When I flipped my calendar to May as always the date of Mother's Day caught my eye. I'll admit my first thought was to wonder if my babies would be here by then. While the idea of NOT being pregnant any more is very appealing I said a brief prayer that they'd still be comfortable and thriving inside vs. taking on the challenges of the outside world too early. My next thought was how I felt thinking about Mother's Day being 33 1/2 weeks pregnant. I was surprised by the answer - not very different.
Don't get me wrong. Mother's Day is a day I've struggled with for the last three years as we desperately tried to start our family without any success. For the last three years I've dreaded this day and spent most of it either in tears or fighting them back. I felt guilty for not being able to focus on my amazing mother and mother in law. I felt guilty for not truly celebrating my friends who are such inspirational mothers. All I could feel was the hopelessness of my own personal journey and the ache in my empty heart. I thought first about the embryos we had transferred that didn't take, then the ones that did but weren't able to continue to grow. Then the one that did fully implant but had no heartbeat at that first sono. And finally the one who did - who's precious heart beat we saw not once, but twice, before the ultrasound of silence at almost 10 weeks.

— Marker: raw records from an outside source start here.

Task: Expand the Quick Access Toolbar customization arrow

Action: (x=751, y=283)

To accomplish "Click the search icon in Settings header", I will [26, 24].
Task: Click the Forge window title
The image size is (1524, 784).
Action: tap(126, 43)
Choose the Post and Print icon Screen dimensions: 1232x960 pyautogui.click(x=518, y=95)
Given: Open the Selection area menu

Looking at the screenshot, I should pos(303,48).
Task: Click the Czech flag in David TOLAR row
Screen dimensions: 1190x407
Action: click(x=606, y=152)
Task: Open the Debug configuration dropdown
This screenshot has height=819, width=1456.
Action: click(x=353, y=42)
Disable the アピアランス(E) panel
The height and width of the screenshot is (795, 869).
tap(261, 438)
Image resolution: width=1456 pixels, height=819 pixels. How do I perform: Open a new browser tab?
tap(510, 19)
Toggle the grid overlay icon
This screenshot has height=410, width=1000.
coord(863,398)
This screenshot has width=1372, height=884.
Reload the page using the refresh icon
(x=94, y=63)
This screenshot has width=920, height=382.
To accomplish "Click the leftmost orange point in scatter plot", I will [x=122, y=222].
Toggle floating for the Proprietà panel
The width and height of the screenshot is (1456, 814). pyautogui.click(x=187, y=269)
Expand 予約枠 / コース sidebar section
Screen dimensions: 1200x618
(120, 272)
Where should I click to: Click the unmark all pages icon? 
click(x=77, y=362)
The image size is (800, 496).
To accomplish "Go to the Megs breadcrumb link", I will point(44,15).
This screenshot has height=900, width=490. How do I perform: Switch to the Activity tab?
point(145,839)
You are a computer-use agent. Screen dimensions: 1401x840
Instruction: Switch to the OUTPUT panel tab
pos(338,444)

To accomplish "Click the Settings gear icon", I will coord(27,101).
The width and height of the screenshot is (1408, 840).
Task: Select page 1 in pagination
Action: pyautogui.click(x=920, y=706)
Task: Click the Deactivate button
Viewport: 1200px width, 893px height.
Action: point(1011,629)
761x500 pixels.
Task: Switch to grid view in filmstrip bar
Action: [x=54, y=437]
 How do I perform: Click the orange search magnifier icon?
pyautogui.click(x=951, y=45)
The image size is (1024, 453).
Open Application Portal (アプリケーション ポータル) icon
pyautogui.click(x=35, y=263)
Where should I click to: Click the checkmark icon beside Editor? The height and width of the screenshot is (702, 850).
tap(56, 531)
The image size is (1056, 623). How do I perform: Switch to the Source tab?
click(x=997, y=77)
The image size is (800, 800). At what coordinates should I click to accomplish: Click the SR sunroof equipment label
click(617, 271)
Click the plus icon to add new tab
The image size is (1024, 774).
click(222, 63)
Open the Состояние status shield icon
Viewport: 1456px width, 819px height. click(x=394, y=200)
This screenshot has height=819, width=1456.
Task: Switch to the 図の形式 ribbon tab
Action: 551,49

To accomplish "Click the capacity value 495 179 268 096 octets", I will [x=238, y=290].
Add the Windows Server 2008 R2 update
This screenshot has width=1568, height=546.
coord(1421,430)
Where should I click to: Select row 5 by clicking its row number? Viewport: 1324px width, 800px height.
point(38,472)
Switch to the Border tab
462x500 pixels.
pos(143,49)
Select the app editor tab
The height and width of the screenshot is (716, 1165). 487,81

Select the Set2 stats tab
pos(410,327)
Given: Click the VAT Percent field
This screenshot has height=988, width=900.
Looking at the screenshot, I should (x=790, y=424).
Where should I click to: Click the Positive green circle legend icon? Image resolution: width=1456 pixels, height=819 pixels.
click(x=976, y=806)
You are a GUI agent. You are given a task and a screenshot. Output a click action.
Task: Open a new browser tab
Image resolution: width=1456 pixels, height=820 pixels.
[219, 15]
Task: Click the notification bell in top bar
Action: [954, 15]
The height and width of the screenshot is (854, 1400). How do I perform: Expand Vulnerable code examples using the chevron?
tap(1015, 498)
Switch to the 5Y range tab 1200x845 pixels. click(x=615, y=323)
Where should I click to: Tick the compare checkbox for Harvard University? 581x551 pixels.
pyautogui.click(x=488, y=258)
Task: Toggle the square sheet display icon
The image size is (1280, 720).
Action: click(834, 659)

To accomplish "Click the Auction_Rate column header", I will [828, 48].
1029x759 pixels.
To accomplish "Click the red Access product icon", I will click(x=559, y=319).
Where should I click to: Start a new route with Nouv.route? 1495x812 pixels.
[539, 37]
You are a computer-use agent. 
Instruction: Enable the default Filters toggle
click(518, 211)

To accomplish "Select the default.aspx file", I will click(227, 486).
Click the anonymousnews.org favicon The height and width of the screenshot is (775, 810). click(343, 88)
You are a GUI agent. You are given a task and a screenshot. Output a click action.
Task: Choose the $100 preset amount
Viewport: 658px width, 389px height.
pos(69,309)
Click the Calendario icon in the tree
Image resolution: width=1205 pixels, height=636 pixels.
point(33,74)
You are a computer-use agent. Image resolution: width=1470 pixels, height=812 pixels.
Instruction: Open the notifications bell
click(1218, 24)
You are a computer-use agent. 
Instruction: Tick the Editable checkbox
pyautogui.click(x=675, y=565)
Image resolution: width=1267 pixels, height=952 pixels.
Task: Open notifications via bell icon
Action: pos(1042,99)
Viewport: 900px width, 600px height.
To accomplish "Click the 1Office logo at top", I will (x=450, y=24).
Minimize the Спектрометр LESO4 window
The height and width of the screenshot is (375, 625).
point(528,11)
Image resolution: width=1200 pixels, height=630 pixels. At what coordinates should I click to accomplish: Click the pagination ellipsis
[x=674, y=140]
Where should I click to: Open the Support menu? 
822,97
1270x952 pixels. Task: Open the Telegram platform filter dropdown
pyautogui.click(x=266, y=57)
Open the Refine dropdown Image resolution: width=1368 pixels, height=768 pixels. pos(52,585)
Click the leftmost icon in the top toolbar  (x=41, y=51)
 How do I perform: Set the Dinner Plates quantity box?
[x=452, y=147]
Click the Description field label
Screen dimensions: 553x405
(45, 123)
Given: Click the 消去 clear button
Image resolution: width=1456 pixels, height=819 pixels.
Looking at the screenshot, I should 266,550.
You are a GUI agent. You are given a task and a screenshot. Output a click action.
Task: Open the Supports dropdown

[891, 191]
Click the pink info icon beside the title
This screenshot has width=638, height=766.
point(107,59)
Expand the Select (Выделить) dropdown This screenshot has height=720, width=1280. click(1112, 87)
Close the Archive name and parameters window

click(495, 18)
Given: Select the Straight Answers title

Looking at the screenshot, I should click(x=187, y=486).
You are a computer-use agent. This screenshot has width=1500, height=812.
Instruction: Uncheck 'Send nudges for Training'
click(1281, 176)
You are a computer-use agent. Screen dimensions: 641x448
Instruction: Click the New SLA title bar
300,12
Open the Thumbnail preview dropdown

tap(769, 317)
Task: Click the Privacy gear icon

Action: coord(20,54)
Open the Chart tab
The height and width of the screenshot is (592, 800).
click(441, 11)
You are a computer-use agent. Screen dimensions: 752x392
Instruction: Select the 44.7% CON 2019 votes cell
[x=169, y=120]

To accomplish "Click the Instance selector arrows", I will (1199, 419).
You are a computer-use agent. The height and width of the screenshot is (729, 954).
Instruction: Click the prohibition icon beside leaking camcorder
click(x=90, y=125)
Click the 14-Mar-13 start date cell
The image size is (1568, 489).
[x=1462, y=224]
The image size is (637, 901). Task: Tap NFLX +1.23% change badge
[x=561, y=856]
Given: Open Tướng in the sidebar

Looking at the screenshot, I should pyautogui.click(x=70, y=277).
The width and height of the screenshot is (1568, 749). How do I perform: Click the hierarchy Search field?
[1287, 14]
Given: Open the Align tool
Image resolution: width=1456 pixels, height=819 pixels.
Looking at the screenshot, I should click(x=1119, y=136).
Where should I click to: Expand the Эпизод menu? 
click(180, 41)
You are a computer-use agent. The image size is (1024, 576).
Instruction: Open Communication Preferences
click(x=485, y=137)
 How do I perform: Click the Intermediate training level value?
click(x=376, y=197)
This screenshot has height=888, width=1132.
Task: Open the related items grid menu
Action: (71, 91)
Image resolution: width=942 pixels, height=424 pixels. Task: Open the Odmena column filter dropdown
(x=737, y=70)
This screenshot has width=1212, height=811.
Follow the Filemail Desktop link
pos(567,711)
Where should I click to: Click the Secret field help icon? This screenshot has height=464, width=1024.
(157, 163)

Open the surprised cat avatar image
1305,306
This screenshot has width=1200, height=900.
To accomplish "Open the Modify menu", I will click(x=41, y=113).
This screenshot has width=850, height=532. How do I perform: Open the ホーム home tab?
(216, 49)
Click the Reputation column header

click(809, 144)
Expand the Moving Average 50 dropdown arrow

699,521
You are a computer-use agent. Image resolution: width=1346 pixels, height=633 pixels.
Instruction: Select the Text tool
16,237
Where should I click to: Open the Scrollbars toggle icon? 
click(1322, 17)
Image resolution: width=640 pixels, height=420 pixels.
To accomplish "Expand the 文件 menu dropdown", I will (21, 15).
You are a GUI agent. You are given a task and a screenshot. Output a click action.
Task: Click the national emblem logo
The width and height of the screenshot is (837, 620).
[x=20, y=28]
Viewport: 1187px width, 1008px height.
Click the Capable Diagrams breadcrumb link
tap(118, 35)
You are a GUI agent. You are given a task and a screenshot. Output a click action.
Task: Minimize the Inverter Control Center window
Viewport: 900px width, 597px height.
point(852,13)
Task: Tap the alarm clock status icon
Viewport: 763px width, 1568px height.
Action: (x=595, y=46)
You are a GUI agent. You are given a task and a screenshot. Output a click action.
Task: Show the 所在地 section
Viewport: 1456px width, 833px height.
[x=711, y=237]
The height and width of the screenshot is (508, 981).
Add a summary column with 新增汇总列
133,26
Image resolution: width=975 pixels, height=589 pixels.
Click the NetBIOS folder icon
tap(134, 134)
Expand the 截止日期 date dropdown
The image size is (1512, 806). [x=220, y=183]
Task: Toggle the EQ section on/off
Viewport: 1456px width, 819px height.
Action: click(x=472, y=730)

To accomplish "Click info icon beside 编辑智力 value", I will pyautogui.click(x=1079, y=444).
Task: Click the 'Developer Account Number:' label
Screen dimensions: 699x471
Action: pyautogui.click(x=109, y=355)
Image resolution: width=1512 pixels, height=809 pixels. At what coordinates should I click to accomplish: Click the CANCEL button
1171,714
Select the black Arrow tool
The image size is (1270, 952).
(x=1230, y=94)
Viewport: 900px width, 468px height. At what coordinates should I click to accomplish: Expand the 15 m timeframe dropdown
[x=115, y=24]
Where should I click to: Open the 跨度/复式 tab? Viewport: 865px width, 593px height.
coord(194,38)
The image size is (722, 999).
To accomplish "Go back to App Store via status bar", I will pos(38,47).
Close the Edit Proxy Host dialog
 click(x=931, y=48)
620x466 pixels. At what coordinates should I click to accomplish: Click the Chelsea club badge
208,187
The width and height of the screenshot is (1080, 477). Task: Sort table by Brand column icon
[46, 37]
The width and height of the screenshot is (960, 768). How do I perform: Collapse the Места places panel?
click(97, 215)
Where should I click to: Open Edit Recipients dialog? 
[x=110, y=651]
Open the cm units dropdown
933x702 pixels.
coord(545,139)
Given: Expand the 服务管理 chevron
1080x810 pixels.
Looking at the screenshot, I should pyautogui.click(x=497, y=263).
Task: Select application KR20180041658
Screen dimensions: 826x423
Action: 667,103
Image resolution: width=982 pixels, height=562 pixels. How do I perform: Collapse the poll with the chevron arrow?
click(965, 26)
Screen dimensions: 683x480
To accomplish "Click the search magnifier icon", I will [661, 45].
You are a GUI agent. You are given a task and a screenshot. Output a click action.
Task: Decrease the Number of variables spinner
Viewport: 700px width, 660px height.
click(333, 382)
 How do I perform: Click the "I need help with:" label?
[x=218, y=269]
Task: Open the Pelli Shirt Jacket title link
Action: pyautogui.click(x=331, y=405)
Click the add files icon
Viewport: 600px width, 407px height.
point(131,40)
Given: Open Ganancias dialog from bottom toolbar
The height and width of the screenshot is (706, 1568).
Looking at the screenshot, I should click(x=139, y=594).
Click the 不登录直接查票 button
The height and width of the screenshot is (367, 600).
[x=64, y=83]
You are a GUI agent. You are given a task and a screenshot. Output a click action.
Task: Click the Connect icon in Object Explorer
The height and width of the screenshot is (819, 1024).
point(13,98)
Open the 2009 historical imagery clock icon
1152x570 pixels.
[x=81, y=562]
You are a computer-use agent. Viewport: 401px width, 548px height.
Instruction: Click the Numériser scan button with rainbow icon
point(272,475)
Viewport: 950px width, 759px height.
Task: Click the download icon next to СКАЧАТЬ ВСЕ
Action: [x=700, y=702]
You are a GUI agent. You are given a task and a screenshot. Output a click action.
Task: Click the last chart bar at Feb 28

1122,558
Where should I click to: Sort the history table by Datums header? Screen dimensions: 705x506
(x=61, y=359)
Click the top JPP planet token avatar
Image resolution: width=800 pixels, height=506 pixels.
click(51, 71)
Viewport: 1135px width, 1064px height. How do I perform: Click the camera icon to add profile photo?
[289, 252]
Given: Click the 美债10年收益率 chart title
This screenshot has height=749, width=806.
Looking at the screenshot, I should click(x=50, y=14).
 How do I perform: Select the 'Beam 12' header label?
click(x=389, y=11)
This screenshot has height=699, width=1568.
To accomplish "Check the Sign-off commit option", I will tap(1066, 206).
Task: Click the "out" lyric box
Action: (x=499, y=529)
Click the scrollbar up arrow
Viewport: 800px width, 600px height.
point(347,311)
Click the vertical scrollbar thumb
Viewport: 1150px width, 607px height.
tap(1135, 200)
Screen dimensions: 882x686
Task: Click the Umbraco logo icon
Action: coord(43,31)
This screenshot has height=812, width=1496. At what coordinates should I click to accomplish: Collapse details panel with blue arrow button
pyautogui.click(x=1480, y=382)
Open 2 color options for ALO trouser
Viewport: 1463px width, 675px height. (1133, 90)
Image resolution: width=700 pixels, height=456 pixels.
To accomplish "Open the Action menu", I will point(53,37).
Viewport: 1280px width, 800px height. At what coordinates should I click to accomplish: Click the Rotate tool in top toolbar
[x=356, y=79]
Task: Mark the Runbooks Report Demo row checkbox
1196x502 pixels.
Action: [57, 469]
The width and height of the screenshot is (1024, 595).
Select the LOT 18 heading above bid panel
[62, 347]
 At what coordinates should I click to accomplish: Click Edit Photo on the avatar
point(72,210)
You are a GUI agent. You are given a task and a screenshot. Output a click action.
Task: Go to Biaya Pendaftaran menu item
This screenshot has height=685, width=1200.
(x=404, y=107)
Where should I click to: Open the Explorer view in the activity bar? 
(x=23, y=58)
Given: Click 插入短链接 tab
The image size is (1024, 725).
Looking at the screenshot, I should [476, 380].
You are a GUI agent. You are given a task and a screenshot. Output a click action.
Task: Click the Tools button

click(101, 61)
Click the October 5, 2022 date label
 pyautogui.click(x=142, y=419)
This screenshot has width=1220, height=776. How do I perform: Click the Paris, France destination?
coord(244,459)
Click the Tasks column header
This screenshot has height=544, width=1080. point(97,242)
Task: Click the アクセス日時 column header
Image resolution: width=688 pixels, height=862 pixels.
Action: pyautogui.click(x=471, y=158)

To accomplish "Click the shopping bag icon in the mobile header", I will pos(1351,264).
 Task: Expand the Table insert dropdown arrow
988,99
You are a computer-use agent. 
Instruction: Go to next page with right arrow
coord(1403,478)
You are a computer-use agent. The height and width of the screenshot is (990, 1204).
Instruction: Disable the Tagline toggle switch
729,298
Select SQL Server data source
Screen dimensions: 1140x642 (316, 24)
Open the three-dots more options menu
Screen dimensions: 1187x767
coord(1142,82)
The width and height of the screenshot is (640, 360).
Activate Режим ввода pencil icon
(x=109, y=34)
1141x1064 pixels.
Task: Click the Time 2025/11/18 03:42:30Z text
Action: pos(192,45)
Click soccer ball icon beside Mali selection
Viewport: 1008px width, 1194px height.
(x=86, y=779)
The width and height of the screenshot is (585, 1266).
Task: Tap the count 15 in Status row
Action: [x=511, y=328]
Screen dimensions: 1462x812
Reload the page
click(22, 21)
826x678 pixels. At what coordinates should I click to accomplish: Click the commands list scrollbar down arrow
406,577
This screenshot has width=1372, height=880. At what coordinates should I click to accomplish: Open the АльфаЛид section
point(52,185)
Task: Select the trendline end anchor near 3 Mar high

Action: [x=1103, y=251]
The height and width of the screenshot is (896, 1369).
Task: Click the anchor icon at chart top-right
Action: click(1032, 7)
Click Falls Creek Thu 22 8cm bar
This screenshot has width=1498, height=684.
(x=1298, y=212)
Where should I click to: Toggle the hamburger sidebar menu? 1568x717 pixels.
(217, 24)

Being pregnant this year didn't take away that grief. Absolutely it brought hope that had been lacking, happiness and excitement that never existed before. And of course so much gratitude that we have made it this far. Every kick and movement I felt on Sunday held an extra special meaning and brought a different kind of tears to my eyes. But yes, I still grieved the loss of the babies that should have been here and were not. While I sat with my family and enjoyed their company I still felt a little uncomfortable being included in the group that we were celebrating. In my heart I had been part of this group for the last three years but not a member that gets recognized. My children aren't here on earth to post pictures of, to make me breakfast in bed or draw me beautiful pictures. I never saw their faces or held them in my arms. But I have held them in my heart since the day those tiny embryos were transferred. I've felt the weight of responsibility that goes along with being a parent and I"ve felt the grief of failure that I couldn't protect them.
I was encouraged by the number of FaceBook posts I saw this year honoring not only the traditional mothers but those fighting to become a mother and those who have lost children at any stage of life. I know having been in both those positions just being acknowledged provides a small amount of comfort on a very difficult day. I hope that those still fighting felt loved and not invisible. I pray that they find hope in the stories of those who walked in their shoes and now have a happy ending. And mostly I hope that at this time next year they find themselves closer to their own happy ending. Because we all deserve that.